=== DATA FOR PROCESSING ===
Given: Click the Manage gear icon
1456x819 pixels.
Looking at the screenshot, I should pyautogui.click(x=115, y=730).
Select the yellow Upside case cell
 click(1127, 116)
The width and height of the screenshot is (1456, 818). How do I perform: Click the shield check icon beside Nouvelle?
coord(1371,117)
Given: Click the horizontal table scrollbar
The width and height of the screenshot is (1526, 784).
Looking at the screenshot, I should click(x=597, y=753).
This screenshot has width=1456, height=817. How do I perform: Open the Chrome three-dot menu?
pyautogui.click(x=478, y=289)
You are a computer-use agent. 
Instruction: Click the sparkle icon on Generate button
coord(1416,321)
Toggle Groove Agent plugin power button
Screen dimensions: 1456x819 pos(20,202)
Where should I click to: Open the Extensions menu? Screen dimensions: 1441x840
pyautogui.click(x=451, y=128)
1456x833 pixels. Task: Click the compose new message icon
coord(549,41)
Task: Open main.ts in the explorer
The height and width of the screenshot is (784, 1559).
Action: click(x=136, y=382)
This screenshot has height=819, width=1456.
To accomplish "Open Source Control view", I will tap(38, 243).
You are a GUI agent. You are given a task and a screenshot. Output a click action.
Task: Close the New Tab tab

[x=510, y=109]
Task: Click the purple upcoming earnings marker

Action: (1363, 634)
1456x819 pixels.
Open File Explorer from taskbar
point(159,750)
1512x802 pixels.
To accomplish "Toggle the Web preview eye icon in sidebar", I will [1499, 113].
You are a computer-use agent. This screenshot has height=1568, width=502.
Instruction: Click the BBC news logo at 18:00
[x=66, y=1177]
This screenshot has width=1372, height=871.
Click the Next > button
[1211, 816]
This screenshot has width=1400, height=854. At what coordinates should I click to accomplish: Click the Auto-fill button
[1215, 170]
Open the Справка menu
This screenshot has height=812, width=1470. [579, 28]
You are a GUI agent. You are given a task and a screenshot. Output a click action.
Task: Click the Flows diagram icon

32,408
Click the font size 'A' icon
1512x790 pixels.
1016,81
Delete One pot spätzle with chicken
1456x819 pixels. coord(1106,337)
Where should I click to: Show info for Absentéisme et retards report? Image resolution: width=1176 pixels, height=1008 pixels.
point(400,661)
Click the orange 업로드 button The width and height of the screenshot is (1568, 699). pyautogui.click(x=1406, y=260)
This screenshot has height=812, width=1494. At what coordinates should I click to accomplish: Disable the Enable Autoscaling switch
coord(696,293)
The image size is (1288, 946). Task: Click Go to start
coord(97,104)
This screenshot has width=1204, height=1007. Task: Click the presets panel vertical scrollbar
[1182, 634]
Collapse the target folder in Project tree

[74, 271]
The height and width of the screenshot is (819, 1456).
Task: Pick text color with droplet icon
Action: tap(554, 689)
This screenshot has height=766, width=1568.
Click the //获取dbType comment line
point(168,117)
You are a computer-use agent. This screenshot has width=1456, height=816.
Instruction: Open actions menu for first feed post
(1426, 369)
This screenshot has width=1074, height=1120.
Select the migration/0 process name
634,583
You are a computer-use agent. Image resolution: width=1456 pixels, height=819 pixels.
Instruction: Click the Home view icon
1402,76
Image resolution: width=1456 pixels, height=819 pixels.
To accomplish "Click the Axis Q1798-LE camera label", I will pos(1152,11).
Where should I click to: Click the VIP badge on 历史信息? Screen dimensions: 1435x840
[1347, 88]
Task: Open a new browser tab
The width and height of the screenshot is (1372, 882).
===
> **EXERCISE**
Each record above must be given again exactly.

> **EXERCISE SOLUTION**
Given: Click the Manage gear icon
1456x819 pixels.
Looking at the screenshot, I should pyautogui.click(x=115, y=730).
Select the yellow Upside case cell
 click(1127, 116)
The width and height of the screenshot is (1456, 818). How do I perform: Click the shield check icon beside Nouvelle?
coord(1371,117)
Given: Click the horizontal table scrollbar
The width and height of the screenshot is (1526, 784).
Looking at the screenshot, I should click(x=597, y=753).
This screenshot has width=1456, height=817. How do I perform: Open the Chrome three-dot menu?
pyautogui.click(x=478, y=289)
You are a computer-use agent. 
Instruction: Click the sparkle icon on Generate button
coord(1416,321)
Toggle Groove Agent plugin power button
Screen dimensions: 1456x819 pos(20,202)
Where should I click to: Open the Extensions menu? Screen dimensions: 1441x840
pyautogui.click(x=451, y=128)
1456x833 pixels. Task: Click the compose new message icon
coord(549,41)
Task: Open main.ts in the explorer
The height and width of the screenshot is (784, 1559).
Action: click(x=136, y=382)
This screenshot has height=819, width=1456.
To accomplish "Open Source Control view", I will tap(38, 243).
You are a GUI agent. You are given a task and a screenshot. Output a click action.
Task: Close the New Tab tab

[x=510, y=109]
Task: Click the purple upcoming earnings marker

Action: (1363, 634)
1456x819 pixels.
Open File Explorer from taskbar
point(159,750)
1512x802 pixels.
To accomplish "Toggle the Web preview eye icon in sidebar", I will [1499, 113].
You are a computer-use agent. This screenshot has height=1568, width=502.
Instruction: Click the BBC news logo at 18:00
[x=66, y=1177]
This screenshot has width=1372, height=871.
Click the Next > button
[1211, 816]
This screenshot has width=1400, height=854. At what coordinates should I click to accomplish: Click the Auto-fill button
[1215, 170]
Open the Справка menu
This screenshot has height=812, width=1470. [579, 28]
You are a GUI agent. You are given a task and a screenshot. Output a click action.
Task: Click the Flows diagram icon

32,408
Click the font size 'A' icon
1512x790 pixels.
1016,81
Delete One pot spätzle with chicken
1456x819 pixels. coord(1106,337)
Where should I click to: Show info for Absentéisme et retards report? Image resolution: width=1176 pixels, height=1008 pixels.
point(400,661)
Click the orange 업로드 button The width and height of the screenshot is (1568, 699). pyautogui.click(x=1406, y=260)
This screenshot has height=812, width=1494. At what coordinates should I click to accomplish: Disable the Enable Autoscaling switch
coord(696,293)
The image size is (1288, 946). Task: Click Go to start
coord(97,104)
This screenshot has width=1204, height=1007. Task: Click the presets panel vertical scrollbar
[1182, 634]
Collapse the target folder in Project tree

[74, 271]
The height and width of the screenshot is (819, 1456).
Task: Pick text color with droplet icon
Action: tap(554, 689)
This screenshot has height=766, width=1568.
Click the //获取dbType comment line
point(168,117)
You are a computer-use agent. This screenshot has width=1456, height=816.
Instruction: Open actions menu for first feed post
(1426, 369)
This screenshot has width=1074, height=1120.
Select the migration/0 process name
634,583
You are a computer-use agent. Image resolution: width=1456 pixels, height=819 pixels.
Instruction: Click the Home view icon
1402,76
Image resolution: width=1456 pixels, height=819 pixels.
To accomplish "Click the Axis Q1798-LE camera label", I will pos(1152,11).
Where should I click to: Click the VIP badge on 历史信息? Screen dimensions: 1435x840
[1347, 88]
Task: Open a new browser tab
The width and height of the screenshot is (1372, 882).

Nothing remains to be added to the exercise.